I hosted the PBS documentary “The Whisper: The Silent Crisis of Ovarian Cancer”, which premiered in NYC last year and goes national this coming September.
Lifetime Television chose me for their “Remarkable Women” award. I have done speaking appearances on behalf of The American Cancer Society, and Gilda’s Club, as well as motivational speaking representing my “Bald Is Beautiful” message across the country.
Recently, I took it across the ocean to Madrid and Seville to speak to over 3,500 young people ages 15-20 as part of an organization to promote positivity and inspiration to young people all over the world.
On a more “local” level, I correspond to people individually through my website, and have received many emails over the years from people for whom my site has been an inspiration, a comfort, a resource, and a cyber hug for patients and caregivers alike.
EYE: What is the best thing about being bald?
SHARON: There are so many!! I save so much time and money! It’s wash ‘n wear! It takes 10 minutes or so to shave, and “voila!” I am ready to go! Losing my hair was the gateway to me seeing myself, truly seeing ME.
When I looked in the mirror for the first time after I shaved my head during chemo, I looked straight into my own eyes. I was completely clothed, and yet I was never more naked. No frills. Just me, Sharon.
“I feel clarity of purpose and a sharp focus for my passion and ambition.”
EYE: What does it mean to you to be 38, an advocate and cancer-free?
SHARON: It means the world to me. I feel clarity of purpose and a sharp focus for my passion and ambition. I feel empowered. It means so much that I took what was a spark, an idea, and have made my vision into reality — in some cases, making my dreams come true! It fills my heart and soul with gratitude and love.
EYE: What makes you such a good role model – a “modern day crusader” – for those struggling in their own personal journey?
SHARON: My young age, fresh approach, positive and upbeat attitude makes me available and relatable to people from all walks of life.
And my groovy glam fashionista photos are fun to look at, too! Seriously, though, I have received emails from men, women, and children from all over the world and feel so blessed and honored to be someone that they feel they can reach out to for the support they need during such a challenging, life-changing journey.
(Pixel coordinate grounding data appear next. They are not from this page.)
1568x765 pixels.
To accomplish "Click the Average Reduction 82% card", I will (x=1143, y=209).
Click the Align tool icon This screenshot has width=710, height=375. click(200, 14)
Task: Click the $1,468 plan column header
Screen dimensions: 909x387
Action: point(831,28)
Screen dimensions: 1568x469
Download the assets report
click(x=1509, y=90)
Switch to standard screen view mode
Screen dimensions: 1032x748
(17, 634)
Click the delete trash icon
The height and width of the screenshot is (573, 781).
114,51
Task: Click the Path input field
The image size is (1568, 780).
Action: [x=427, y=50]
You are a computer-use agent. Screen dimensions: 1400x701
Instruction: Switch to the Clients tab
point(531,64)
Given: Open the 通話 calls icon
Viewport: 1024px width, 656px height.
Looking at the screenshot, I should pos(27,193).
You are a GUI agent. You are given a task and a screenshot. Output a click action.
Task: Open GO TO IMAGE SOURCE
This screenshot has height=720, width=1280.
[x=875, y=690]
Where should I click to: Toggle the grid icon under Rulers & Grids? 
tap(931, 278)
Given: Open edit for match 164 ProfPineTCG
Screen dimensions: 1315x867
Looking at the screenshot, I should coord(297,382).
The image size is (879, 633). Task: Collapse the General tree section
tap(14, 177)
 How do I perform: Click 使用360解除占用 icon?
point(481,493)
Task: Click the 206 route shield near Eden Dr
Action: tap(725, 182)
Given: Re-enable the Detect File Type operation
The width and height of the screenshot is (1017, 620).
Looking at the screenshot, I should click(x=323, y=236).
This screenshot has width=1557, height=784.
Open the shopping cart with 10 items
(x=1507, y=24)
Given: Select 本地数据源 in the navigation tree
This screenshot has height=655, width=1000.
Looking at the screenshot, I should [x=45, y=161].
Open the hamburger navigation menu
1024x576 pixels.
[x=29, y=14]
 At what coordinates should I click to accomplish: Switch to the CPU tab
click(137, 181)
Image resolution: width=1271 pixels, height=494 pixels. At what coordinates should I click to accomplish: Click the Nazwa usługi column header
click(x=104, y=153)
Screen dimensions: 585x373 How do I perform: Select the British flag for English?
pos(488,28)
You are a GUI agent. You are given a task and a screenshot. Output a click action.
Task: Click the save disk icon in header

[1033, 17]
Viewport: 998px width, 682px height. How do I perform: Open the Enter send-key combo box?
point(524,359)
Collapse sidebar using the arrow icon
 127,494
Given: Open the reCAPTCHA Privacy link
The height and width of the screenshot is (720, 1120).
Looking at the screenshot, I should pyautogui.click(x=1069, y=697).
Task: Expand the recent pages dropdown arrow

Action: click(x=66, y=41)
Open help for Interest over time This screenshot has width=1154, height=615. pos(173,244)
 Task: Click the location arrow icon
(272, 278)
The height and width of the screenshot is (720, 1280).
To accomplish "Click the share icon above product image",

I am especially gratified to know that many ovarian cancer patients have found me and are inspired to share in spreading the word about this “silent killer.”
If just one person was given a little more hope and empowerment from my “Bald is Beautiful” message, then mission accomplished…and I must continue to bring it to the masses!
EYE: Will you ever grow your hair again?
SHARON: Maybe. When I first started the website, I decided I would stay bald for a year and see what happens. When things started to really connect in 2008, I extended the timeline to my five-year cancer-free anniversary.
At that point, I had really begun to have some real momentum and success, so I finally decided that I would let it ride and that I would know if and when it would be the “right time” to play around with a new hairdo.
If I don’t like it, I know I can always shave it off and start over again! For now, I shave about once a week. And for the foreseeable future, it’s “Bald Is Beautiful” all day, every day!
EYE: What are your future goals?
SHARON: I am currently writing a book. But my pie-in-the-sky dreams for “Bald is Beautiful” are these: 1) a billboard in Times Square, 2) a major brand cosmetics’ campaign, 3) a fashion spread, 4) an interview with Oprah, 5) a recurring role on a TV series to keep putting the image in people’s minds on a regular basis.
EYE: If there is one “take away” from your amazing journey, what would it be?
SHARON: It’s all about attitude. It’s about finding your inner bald woman in life whether you have hair or not. It’s about letting what’s inside you define who you are. Just walk tall.
EYE: I am so glad that I got to meet you. We’ll be watching for your documentary in September! See you in Times Square!!!